▶ [GOAL OF THE EXERCISE]
Convert the entries below into a JSON list of strings, with one string per line and the blank lines omitted.

Begin

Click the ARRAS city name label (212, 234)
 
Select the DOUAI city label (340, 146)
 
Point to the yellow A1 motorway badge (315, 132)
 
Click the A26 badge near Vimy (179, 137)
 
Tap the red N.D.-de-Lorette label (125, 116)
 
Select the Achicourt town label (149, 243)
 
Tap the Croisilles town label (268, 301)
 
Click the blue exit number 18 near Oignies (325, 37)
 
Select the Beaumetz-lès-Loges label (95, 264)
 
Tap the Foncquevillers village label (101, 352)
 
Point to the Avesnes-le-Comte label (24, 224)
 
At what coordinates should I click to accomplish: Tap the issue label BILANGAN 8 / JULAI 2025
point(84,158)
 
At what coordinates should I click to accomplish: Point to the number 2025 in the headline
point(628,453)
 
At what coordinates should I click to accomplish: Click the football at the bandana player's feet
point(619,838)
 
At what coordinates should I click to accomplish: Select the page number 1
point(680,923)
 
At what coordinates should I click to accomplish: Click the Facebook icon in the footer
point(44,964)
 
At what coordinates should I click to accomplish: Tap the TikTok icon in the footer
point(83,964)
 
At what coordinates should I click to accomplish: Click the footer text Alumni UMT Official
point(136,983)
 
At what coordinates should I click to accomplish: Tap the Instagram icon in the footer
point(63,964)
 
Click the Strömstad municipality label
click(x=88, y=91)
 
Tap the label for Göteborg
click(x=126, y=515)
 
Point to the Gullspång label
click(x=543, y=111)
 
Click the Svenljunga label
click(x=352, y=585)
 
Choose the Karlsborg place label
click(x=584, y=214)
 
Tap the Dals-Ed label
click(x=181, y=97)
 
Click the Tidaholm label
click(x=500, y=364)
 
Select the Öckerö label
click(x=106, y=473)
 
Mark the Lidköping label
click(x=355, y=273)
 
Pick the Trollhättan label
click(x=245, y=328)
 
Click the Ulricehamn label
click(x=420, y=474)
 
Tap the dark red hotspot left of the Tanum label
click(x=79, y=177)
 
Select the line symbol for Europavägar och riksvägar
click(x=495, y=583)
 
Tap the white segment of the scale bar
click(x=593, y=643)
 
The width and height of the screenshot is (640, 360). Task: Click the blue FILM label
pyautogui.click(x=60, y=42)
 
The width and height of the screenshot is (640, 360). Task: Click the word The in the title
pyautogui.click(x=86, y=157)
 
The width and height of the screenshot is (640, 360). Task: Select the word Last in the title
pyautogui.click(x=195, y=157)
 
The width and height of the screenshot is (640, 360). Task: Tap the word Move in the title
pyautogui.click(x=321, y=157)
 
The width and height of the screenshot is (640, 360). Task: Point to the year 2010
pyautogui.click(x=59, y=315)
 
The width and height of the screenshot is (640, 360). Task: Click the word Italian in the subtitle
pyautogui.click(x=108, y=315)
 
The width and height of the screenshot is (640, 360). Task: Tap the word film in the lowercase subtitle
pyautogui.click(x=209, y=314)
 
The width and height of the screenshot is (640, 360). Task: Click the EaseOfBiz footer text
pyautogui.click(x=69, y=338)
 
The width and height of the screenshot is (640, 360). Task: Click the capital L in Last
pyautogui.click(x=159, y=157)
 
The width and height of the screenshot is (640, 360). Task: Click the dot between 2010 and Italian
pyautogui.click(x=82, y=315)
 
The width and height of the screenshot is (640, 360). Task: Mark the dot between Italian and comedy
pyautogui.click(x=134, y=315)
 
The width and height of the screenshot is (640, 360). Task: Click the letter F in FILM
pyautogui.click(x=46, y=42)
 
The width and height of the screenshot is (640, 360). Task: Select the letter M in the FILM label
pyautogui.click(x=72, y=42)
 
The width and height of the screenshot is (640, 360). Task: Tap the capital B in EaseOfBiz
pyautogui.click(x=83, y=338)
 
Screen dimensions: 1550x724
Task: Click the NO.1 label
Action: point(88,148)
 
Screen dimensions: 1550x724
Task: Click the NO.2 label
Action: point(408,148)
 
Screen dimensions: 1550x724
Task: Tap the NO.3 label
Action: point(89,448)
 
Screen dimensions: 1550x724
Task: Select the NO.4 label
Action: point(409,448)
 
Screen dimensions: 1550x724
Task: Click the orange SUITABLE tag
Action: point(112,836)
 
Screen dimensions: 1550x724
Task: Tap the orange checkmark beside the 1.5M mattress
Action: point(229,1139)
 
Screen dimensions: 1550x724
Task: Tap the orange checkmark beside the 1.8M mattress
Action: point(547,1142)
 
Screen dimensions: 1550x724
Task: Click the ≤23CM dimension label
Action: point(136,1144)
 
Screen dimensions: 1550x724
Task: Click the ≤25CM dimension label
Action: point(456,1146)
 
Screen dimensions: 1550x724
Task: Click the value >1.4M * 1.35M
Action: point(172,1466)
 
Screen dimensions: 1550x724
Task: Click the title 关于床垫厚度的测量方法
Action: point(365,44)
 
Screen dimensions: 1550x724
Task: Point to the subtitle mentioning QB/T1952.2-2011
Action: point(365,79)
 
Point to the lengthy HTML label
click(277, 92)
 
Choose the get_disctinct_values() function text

End

▶ [IN RESPONSE]
[
  "Click the ARRAS city name label (212, 234)",
  "Select the DOUAI city label (340, 146)",
  "Point to the yellow A1 motorway badge (315, 132)",
  "Click the A26 badge near Vimy (179, 137)",
  "Tap the red N.D.-de-Lorette label (125, 116)",
  "Select the Achicourt town label (149, 243)",
  "Tap the Croisilles town label (268, 301)",
  "Click the blue exit number 18 near Oignies (325, 37)",
  "Select the Beaumetz-lès-Loges label (95, 264)",
  "Tap the Foncquevillers village label (101, 352)",
  "Point to the Avesnes-le-Comte label (24, 224)",
  "At what coordinates should I click to accomplish: Tap the issue label BILANGAN 8 / JULAI 2025",
  "point(84,158)",
  "At what coordinates should I click to accomplish: Point to the number 2025 in the headline",
  "point(628,453)",
  "At what coordinates should I click to accomplish: Click the football at the bandana player's feet",
  "point(619,838)",
  "At what coordinates should I click to accomplish: Select the page number 1",
  "point(680,923)",
  "At what coordinates should I click to accomplish: Click the Facebook icon in the footer",
  "point(44,964)",
  "At what coordinates should I click to accomplish: Tap the TikTok icon in the footer",
  "point(83,964)",
  "At what coordinates should I click to accomplish: Click the footer text Alumni UMT Official",
  "point(136,983)",
  "At what coordinates should I click to accomplish: Tap the Instagram icon in the footer",
  "point(63,964)",
  "Click the Strömstad municipality label",
  "click(x=88, y=91)",
  "Tap the label for Göteborg",
  "click(x=126, y=515)",
  "Point to the Gullspång label",
  "click(x=543, y=111)",
  "Click the Svenljunga label",
  "click(x=352, y=585)",
  "Choose the Karlsborg place label",
  "click(x=584, y=214)",
  "Tap the Dals-Ed label",
  "click(x=181, y=97)",
  "Click the Tidaholm label",
  "click(x=500, y=364)",
  "Select the Öckerö label",
  "click(x=106, y=473)",
  "Mark the Lidköping label",
  "click(x=355, y=273)",
  "Pick the Trollhättan label",
  "click(x=245, y=328)",
  "Click the Ulricehamn label",
  "click(x=420, y=474)",
  "Tap the dark red hotspot left of the Tanum label",
  "click(x=79, y=177)",
  "Select the line symbol for Europavägar och riksvägar",
  "click(x=495, y=583)",
  "Tap the white segment of the scale bar",
  "click(x=593, y=643)",
  "The width and height of the screenshot is (640, 360). Task: Click the blue FILM label",
  "pyautogui.click(x=60, y=42)",
  "The width and height of the screenshot is (640, 360). Task: Click the word The in the title",
  "pyautogui.click(x=86, y=157)",
  "The width and height of the screenshot is (640, 360). Task: Select the word Last in the title",
  "pyautogui.click(x=195, y=157)",
  "The width and height of the screenshot is (640, 360). Task: Tap the word Move in the title",
  "pyautogui.click(x=321, y=157)",
  "The width and height of the screenshot is (640, 360). Task: Point to the year 2010",
  "pyautogui.click(x=59, y=315)",
  "The width and height of the screenshot is (640, 360). Task: Click the word Italian in the subtitle",
  "pyautogui.click(x=108, y=315)",
  "The width and height of the screenshot is (640, 360). Task: Tap the word film in the lowercase subtitle",
  "pyautogui.click(x=209, y=314)",
  "The width and height of the screenshot is (640, 360). Task: Click the EaseOfBiz footer text",
  "pyautogui.click(x=69, y=338)",
  "The width and height of the screenshot is (640, 360). Task: Click the capital L in Last",
  "pyautogui.click(x=159, y=157)",
  "The width and height of the screenshot is (640, 360). Task: Click the dot between 2010 and Italian",
  "pyautogui.click(x=82, y=315)",
  "The width and height of the screenshot is (640, 360). Task: Mark the dot between Italian and comedy",
  "pyautogui.click(x=134, y=315)",
  "The width and height of the screenshot is (640, 360). Task: Click the letter F in FILM",
  "pyautogui.click(x=46, y=42)",
  "The width and height of the screenshot is (640, 360). Task: Select the letter M in the FILM label",
  "pyautogui.click(x=72, y=42)",
  "The width and height of the screenshot is (640, 360). Task: Tap the capital B in EaseOfBiz",
  "pyautogui.click(x=83, y=338)",
  "Screen dimensions: 1550x724",
  "Task: Click the NO.1 label",
  "Action: point(88,148)",
  "Screen dimensions: 1550x724",
  "Task: Click the NO.2 label",
  "Action: point(408,148)",
  "Screen dimensions: 1550x724",
  "Task: Tap the NO.3 label",
  "Action: point(89,448)",
  "Screen dimensions: 1550x724",
  "Task: Select the NO.4 label",
  "Action: point(409,448)",
  "Screen dimensions: 1550x724",
  "Task: Click the orange SUITABLE tag",
  "Action: point(112,836)",
  "Screen dimensions: 1550x724",
  "Task: Tap the orange checkmark beside the 1.5M mattress",
  "Action: point(229,1139)",
  "Screen dimensions: 1550x724",
  "Task: Tap the orange checkmark beside the 1.8M mattress",
  "Action: point(547,1142)",
  "Screen dimensions: 1550x724",
  "Task: Click the ≤23CM dimension label",
  "Action: point(136,1144)",
  "Screen dimensions: 1550x724",
  "Task: Click the ≤25CM dimension label",
  "Action: point(456,1146)",
  "Screen dimensions: 1550x724",
  "Task: Click the value >1.4M * 1.35M",
  "Action: point(172,1466)",
  "Screen dimensions: 1550x724",
  "Task: Click the title 关于床垫厚度的测量方法",
  "Action: point(365,44)",
  "Screen dimensions: 1550x724",
  "Task: Point to the subtitle mentioning QB/T1952.2-2011",
  "Action: point(365,79)",
  "Point to the lengthy HTML label",
  "click(277, 92)",
  "Choose the get_disctinct_values() function text"
]